Before you panic, the good news is that the scientists behind the model don’t believe it’s predictive. The model does not account for the reality that people will react to escalating crises by changing behavior and policies.
But even so, it’s a sobering wake-up call, which shows that business-as-usual guarantees the end-of-the-world-as-we-know-it: our current way of life is not sustainable.
“The financial and economic system is exposed to catastrophic short-term risks that the system cannot address in its current form,” Dr. Jones told us.
He described GRO’s use of the Agent-Based Model to capture and simulate the multiple factors that led to the 2011 Arab Spring events.
By successfully modeling the “impact of climate-induced drought on crop failures and the ensuing impact on food prices,” he said, the model can then be recalibrated to “experiment with different scenarios.”
“We ran the model forward to the year 2040, along a business-as-usual trajectory based on ‘do-nothing’ trends?—?that is, without any feedback loops that would change the underlying trend. The results show that based on plausible climate trends, and a total failure to change course, the global food supply system would face catastrophic losses, and an unprecedented epidemic of food riots. In this scenario, global society essentially collapses as food production falls permanently short of consumption.”
Another steering committee member raised their hand: “So is this going to happen? Is this a forecast?”
“No,” said Jones. “This scenario is based on simply running the model forward. The model is a short-term model. It’s not designed to run this long, as in the real world, trends are always likely to change, whether for better or worse.”
“Okay, but what you’re saying is that if there is no change in current trends, then this is the outcome?” continued the questioner.
Jones nodded with a half-smile. “Yes,” he said quietly.
In other words, simply running the Agent-Based Model forward cannot generate a reliable forecast of the future. For instance, no one anticipated the pace at which solar and wind energy would become cost-competitive with fossil fuels. And the fact that governments and insurers are now beginning to scope such risks, and explore ways of responding, shows how growing awareness of the risks has the potential to trigger change.
Whether that change is big enough to avoid or mitigate the worst is another question. Either way, the model does prove in no uncertain terms that present-day policies are utterly bankrupt.
The two main factors being left out of the equation are mass migration and war, which are essentially the same thing, the latter being a consequence of the former. As Martin van Creveld has repeatedly observed, we are in a post-Trinitarian War environment; neither the Military nor the State is relevant any more. War is no longer State vs State, but Tribe vs Tribe.

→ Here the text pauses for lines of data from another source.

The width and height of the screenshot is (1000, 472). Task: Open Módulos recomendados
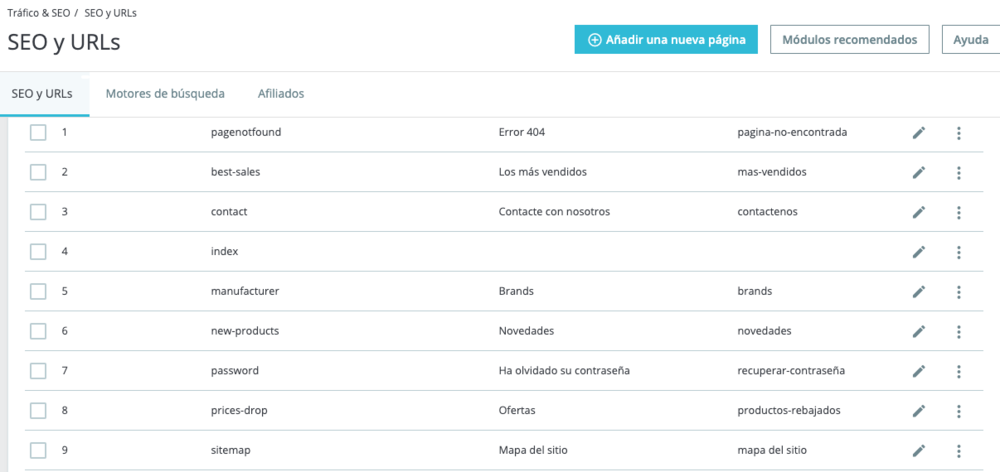[849, 40]
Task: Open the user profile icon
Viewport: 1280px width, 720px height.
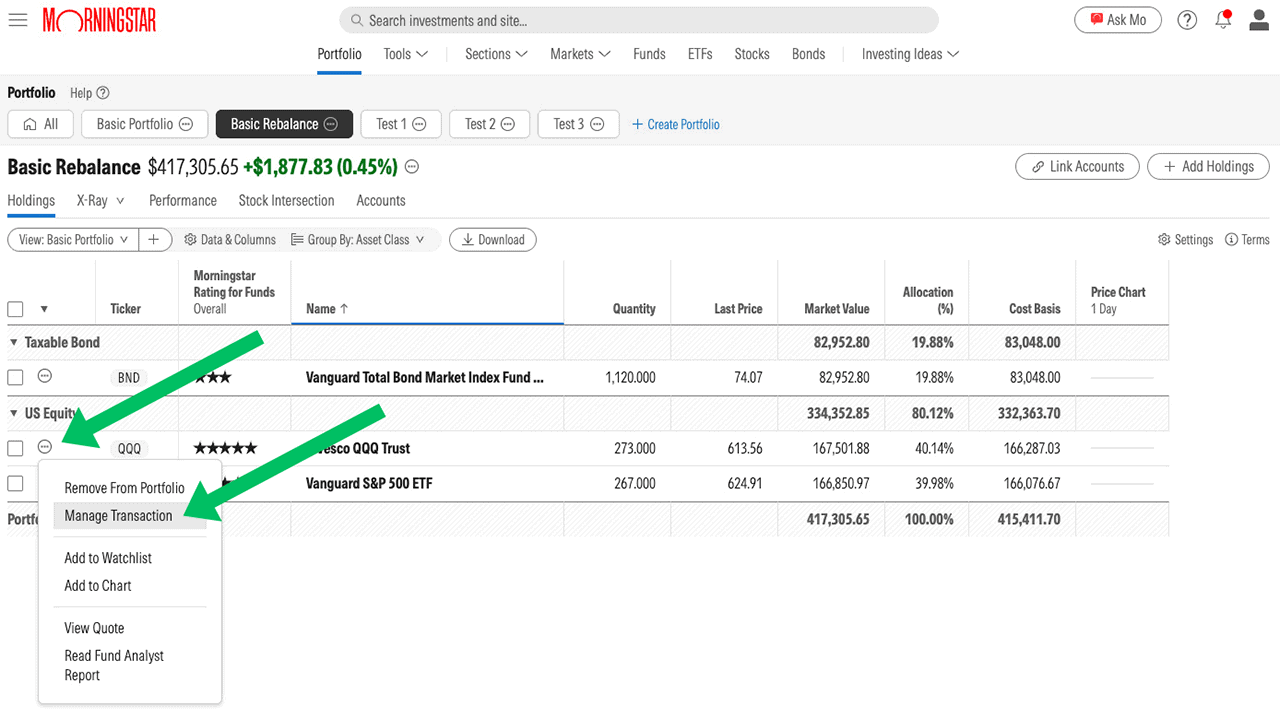Action: (x=1259, y=19)
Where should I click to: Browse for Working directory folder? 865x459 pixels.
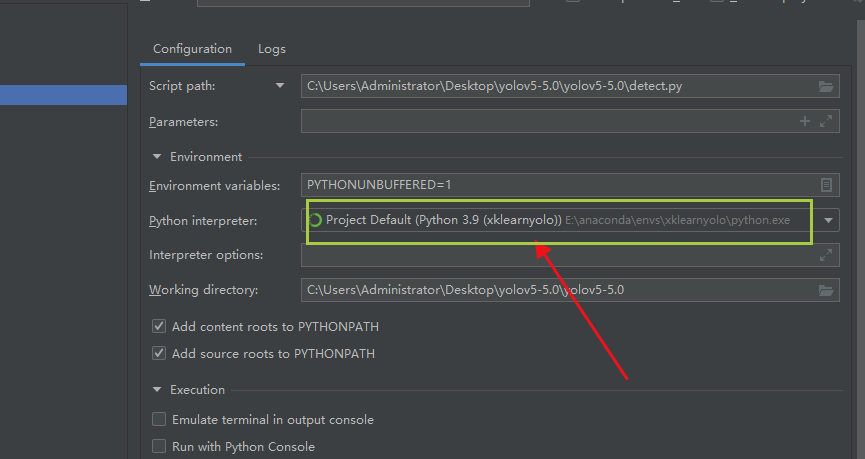click(x=826, y=291)

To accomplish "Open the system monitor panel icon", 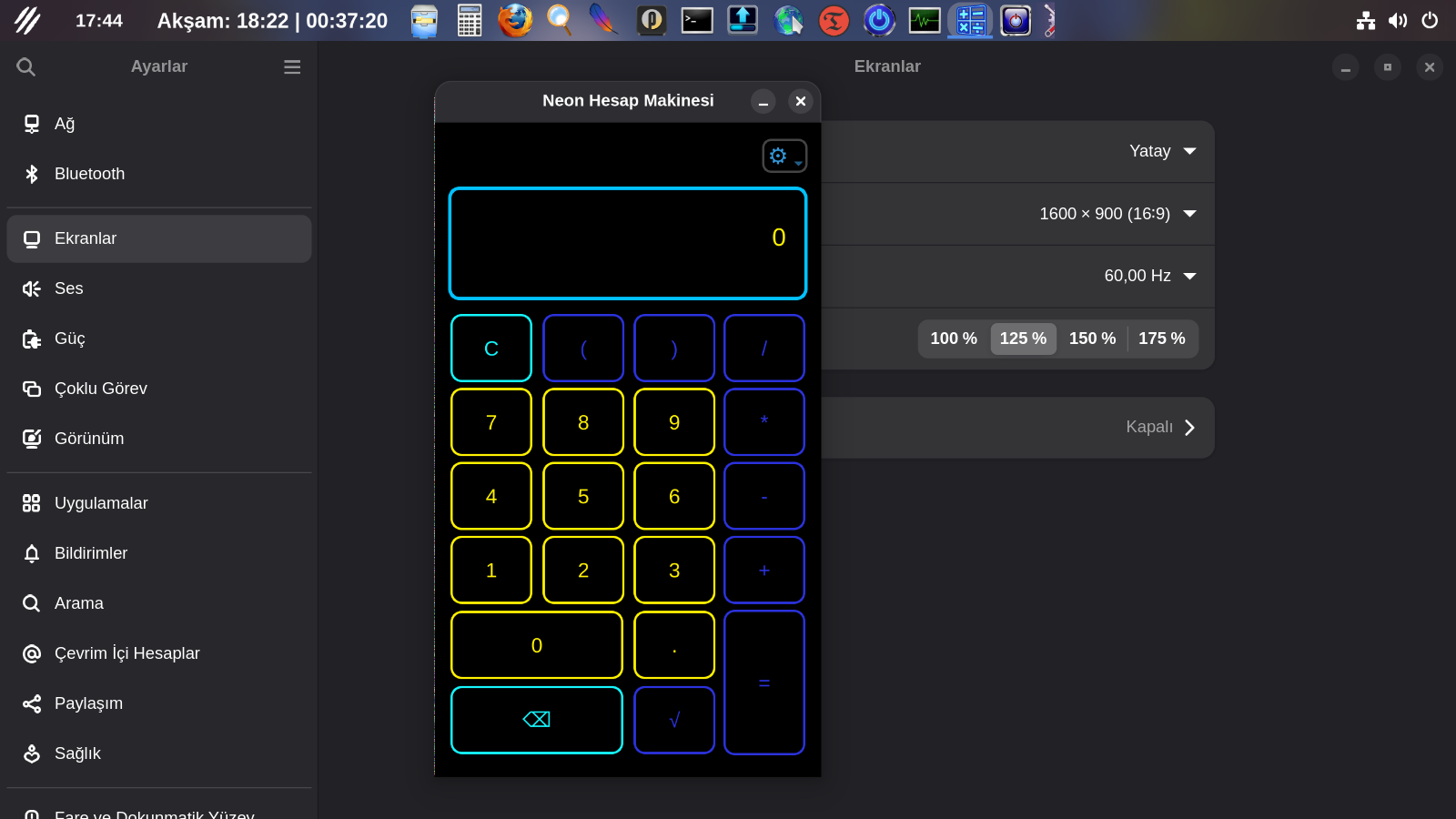I will click(925, 20).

These Tribes can be based on ideology, nationality, race, or religion, or any combination therein. They are identity-tribes. The Islamic State is an amalgamation of ideology and religion whereas the Charleston shootings were purely based on race. This is not asymmetric war as it is conventionally understood, but transgeographical, post-Trinitarian identitarian war. Battlefields, lines, and even armies are irrelevant in this new form of warfare, as the identity tribes to which the soldiers are loyal are more self-defined than externally bestowed.
But the fact that the current system of industrial civilization cannot be expected to survive as it is past 2040 is not insignificant. Yes, people will change their behavior in expectation of it, but if history is a reliable guide, most of those changes will increase the instability of the system, not decrease it.